§ RECORDS FOR THE TASK
::::::::::
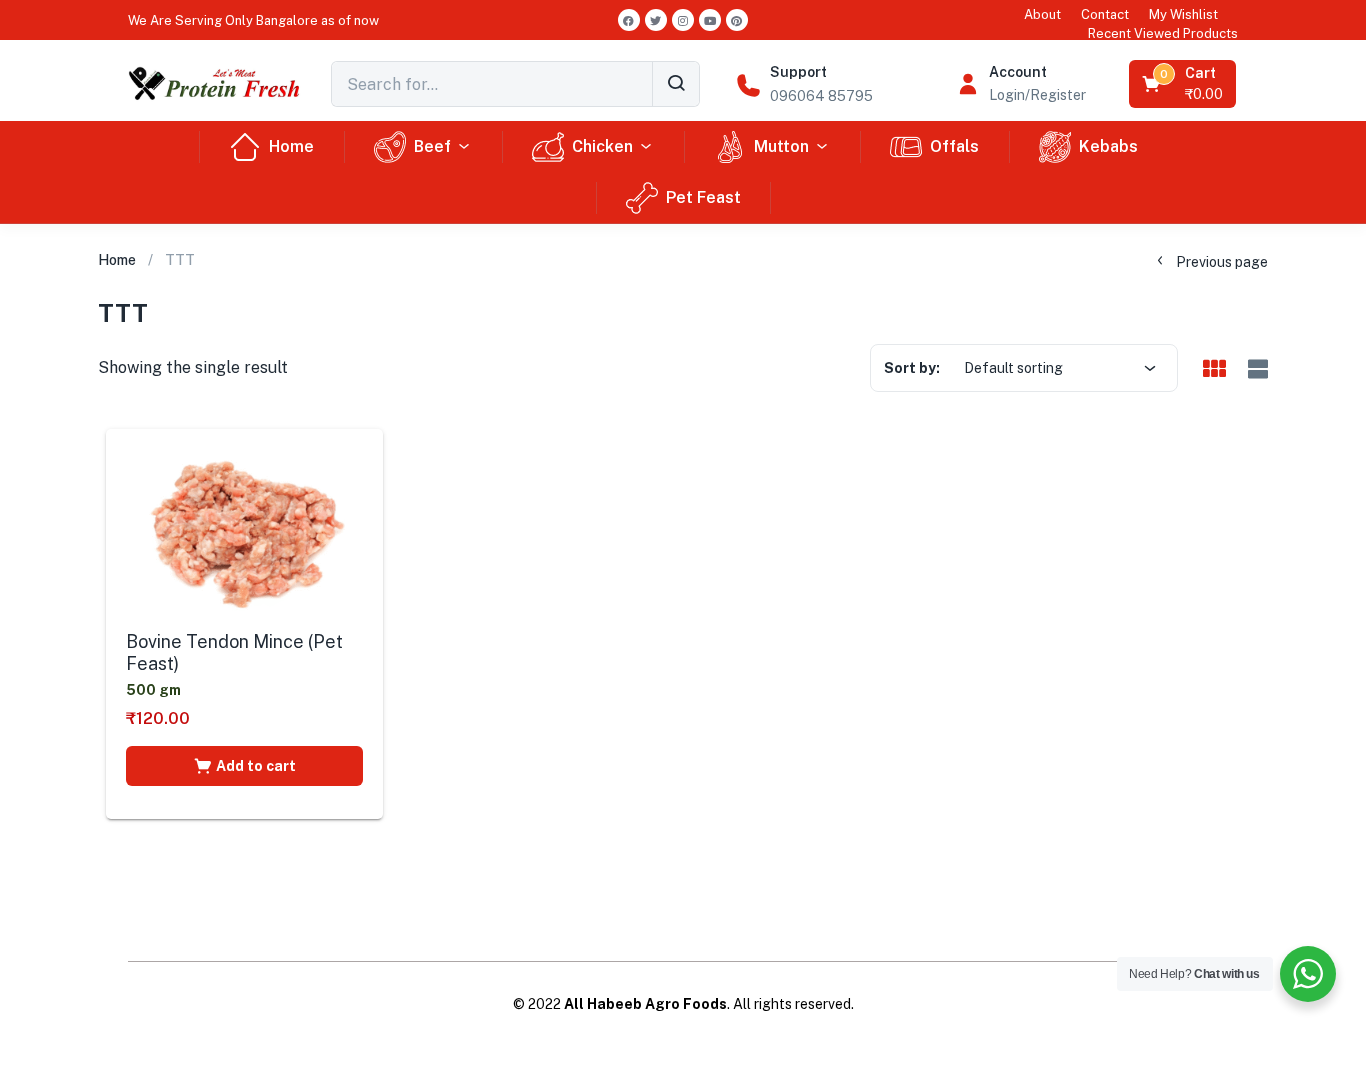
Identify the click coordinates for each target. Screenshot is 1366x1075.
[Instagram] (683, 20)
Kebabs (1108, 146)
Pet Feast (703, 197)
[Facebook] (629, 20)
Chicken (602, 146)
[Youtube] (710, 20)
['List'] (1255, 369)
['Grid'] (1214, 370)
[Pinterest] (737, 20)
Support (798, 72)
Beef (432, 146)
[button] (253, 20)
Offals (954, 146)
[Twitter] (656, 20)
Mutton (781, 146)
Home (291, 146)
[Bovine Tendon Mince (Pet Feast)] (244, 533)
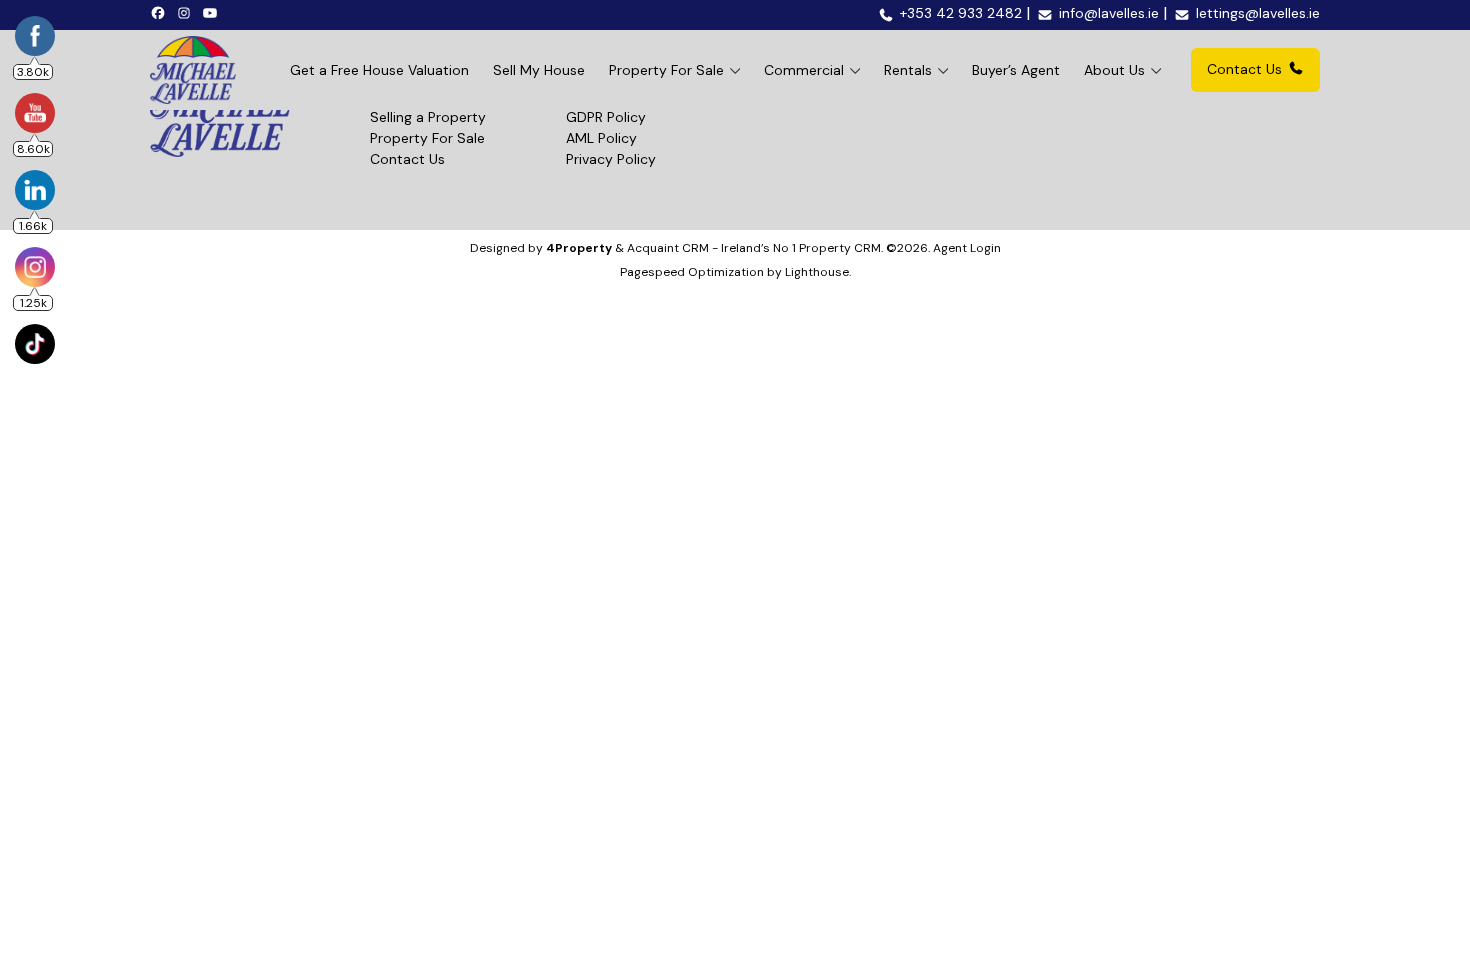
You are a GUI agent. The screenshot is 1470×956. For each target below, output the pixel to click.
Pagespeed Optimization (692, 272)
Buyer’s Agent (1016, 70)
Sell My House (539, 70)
::::::::::
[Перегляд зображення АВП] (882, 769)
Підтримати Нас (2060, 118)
::::::::::
§ WORK ORDER
Wherever "target" turns up in the records, copy the whole line.

§ EXERCISE ANSWER
Identify the click coordinates for each target. Screenshot is 1366x1075.
You are a GUI agent. The screenshot is 1470×956. For each target below, output the pixel to click.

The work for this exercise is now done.